→ **What is being asked**: Render everything in the listing from the line containing "Click the 1:2" down to the line containing "pos(2414,195)", both included, as a Markdown table with the columns Row and Text. Number each line in Row, put the line itself in Text, and skip blank lines.

→ **Materials provided**:
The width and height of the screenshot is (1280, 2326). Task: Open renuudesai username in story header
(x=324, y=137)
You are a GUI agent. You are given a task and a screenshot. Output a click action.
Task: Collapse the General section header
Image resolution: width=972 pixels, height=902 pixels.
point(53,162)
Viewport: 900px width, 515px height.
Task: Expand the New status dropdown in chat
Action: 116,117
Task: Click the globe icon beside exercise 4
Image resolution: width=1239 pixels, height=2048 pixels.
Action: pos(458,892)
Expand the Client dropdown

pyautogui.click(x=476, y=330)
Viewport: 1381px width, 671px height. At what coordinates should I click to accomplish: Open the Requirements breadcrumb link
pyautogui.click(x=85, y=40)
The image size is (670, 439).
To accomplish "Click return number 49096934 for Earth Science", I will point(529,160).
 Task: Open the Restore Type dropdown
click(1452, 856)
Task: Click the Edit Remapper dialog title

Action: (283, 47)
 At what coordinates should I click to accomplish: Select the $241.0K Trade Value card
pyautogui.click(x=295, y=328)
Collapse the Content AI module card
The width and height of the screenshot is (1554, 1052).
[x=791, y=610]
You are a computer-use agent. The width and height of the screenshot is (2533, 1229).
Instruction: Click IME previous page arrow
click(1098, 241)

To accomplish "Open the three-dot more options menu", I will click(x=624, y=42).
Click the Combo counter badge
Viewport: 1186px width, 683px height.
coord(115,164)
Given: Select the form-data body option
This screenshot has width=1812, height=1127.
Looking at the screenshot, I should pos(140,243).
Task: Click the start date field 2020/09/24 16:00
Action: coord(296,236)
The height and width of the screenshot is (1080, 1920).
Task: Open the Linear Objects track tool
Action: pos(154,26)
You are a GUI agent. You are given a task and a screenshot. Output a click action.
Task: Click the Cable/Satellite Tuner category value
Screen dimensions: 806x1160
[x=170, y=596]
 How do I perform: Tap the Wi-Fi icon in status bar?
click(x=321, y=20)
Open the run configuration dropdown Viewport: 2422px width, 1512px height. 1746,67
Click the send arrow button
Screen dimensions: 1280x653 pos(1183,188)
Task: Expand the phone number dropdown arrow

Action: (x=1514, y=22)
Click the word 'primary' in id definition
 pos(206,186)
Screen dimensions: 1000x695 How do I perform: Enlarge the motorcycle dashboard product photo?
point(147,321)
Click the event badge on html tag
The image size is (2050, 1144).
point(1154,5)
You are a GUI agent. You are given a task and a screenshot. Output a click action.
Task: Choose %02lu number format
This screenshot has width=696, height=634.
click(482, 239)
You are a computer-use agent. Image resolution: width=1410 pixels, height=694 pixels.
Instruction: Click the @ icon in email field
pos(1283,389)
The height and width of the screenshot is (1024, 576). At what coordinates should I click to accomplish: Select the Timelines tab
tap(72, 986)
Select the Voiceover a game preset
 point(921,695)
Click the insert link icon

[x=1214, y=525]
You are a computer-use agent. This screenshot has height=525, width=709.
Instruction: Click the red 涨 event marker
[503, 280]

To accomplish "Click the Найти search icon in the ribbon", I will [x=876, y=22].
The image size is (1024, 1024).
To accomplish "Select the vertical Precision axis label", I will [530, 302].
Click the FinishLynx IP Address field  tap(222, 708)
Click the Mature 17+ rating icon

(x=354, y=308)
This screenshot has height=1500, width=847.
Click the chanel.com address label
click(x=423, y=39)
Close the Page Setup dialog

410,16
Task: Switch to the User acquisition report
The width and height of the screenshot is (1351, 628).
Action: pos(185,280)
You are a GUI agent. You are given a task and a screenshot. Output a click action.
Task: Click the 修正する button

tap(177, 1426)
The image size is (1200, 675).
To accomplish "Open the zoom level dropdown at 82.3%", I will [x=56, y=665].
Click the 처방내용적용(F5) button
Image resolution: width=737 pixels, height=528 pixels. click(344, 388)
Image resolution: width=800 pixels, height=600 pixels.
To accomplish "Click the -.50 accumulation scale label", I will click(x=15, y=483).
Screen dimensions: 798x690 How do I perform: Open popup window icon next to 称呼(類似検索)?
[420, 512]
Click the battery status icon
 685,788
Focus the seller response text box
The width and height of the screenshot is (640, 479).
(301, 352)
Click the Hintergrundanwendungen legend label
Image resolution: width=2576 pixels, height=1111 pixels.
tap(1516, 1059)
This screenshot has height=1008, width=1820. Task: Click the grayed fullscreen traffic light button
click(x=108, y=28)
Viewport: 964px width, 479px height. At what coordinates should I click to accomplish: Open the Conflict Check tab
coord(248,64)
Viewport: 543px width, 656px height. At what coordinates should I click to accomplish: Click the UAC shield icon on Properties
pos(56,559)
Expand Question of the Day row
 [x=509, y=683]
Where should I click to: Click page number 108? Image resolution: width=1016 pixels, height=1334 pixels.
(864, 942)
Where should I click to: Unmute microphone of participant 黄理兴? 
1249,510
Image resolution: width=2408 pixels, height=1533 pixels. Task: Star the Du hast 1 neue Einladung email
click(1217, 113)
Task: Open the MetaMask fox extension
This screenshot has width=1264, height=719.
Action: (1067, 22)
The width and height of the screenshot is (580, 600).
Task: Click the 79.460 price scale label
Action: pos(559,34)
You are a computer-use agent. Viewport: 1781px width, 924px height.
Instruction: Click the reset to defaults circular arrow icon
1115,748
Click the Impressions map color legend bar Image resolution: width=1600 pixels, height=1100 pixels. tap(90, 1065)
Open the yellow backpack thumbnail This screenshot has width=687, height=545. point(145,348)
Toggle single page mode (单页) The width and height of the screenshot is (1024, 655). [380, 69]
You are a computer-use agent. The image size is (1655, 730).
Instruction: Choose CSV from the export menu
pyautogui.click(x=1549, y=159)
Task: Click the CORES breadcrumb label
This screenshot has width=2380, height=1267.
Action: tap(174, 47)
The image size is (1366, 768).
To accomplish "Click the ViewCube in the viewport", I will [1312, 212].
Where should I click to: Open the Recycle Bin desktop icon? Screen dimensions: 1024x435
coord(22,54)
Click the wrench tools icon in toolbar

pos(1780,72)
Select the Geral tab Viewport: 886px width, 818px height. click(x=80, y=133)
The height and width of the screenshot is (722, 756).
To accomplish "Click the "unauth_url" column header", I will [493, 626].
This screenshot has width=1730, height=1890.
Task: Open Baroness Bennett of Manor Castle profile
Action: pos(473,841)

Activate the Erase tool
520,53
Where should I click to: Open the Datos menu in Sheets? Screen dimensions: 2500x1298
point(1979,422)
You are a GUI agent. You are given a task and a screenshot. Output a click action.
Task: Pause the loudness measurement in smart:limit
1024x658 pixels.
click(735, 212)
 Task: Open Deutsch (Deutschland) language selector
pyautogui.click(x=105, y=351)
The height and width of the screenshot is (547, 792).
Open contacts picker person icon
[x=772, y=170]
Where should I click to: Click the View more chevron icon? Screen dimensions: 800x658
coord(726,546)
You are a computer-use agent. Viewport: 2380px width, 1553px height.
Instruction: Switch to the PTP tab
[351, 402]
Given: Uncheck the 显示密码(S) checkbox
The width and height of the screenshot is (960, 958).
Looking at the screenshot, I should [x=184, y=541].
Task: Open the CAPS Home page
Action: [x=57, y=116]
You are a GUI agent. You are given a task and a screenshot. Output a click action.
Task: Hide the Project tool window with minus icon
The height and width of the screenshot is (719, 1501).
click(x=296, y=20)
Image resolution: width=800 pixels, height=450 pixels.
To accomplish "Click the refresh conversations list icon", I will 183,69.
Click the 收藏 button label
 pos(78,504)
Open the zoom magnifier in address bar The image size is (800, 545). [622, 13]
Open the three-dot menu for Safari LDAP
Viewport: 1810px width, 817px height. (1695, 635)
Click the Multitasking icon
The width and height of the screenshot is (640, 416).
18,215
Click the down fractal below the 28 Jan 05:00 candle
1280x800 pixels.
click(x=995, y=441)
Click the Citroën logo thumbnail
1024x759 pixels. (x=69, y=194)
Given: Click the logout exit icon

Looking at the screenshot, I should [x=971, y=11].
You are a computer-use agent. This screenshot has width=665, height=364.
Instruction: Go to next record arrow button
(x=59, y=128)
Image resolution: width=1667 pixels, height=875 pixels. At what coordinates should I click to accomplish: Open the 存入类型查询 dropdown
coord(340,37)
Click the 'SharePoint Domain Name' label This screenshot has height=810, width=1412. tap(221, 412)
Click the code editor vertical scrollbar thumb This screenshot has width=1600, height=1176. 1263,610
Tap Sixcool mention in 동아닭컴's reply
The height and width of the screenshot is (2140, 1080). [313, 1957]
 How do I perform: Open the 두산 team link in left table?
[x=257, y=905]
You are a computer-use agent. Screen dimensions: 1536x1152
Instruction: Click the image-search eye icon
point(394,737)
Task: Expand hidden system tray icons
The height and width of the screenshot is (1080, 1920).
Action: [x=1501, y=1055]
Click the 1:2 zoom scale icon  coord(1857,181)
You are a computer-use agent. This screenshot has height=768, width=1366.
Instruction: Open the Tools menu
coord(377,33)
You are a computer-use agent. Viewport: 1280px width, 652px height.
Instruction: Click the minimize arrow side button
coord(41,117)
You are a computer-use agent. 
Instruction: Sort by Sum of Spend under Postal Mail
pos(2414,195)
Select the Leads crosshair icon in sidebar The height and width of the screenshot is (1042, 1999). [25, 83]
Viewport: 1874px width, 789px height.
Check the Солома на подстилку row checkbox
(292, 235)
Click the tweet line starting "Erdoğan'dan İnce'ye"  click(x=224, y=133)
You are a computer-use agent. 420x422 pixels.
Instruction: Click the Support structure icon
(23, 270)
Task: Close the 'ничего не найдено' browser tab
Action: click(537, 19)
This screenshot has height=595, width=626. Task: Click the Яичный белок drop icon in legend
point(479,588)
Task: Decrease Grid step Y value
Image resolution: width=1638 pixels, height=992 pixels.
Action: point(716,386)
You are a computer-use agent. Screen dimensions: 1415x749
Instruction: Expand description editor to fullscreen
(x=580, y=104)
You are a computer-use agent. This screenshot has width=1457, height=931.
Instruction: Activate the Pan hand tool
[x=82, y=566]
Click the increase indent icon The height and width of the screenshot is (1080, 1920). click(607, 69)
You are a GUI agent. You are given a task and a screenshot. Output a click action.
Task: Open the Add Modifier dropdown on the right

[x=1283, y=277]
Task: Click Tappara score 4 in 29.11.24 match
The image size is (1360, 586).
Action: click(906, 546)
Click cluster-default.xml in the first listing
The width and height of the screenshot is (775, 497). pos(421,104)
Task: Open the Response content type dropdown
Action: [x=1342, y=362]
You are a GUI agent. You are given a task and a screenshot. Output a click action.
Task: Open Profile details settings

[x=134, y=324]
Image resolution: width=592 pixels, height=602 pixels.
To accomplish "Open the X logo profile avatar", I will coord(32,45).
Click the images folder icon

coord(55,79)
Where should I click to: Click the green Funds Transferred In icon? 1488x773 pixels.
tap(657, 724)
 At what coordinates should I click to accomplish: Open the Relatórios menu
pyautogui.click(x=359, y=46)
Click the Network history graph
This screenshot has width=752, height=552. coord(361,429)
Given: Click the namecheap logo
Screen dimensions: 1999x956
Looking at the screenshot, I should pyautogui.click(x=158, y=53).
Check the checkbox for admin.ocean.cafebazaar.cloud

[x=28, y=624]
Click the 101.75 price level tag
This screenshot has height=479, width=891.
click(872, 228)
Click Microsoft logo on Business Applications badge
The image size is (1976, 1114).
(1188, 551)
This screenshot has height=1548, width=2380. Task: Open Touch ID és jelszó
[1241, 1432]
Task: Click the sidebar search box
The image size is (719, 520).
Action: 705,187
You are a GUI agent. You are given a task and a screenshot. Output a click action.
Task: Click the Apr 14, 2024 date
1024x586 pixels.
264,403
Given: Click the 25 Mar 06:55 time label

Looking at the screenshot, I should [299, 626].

→ **Final answer**:
| Row | Text |
|---|---|
| 1 | Click the 1:2 zoom scale icon  coord(1857,181) |
| 2 | You are a computer-use agent. This screenshot has height=768, width=1366. |
| 3 | Instruction: Open the Tools menu |
| 4 | coord(377,33) |
| 5 | You are a computer-use agent. Viewport: 1280px width, 652px height. |
| 6 | Instruction: Click the minimize arrow side button |
| 7 | coord(41,117) |
| 8 | You are a computer-use agent.  |
| 9 | Instruction: Sort by Sum of Spend under Postal Mail |
| 10 | pos(2414,195) |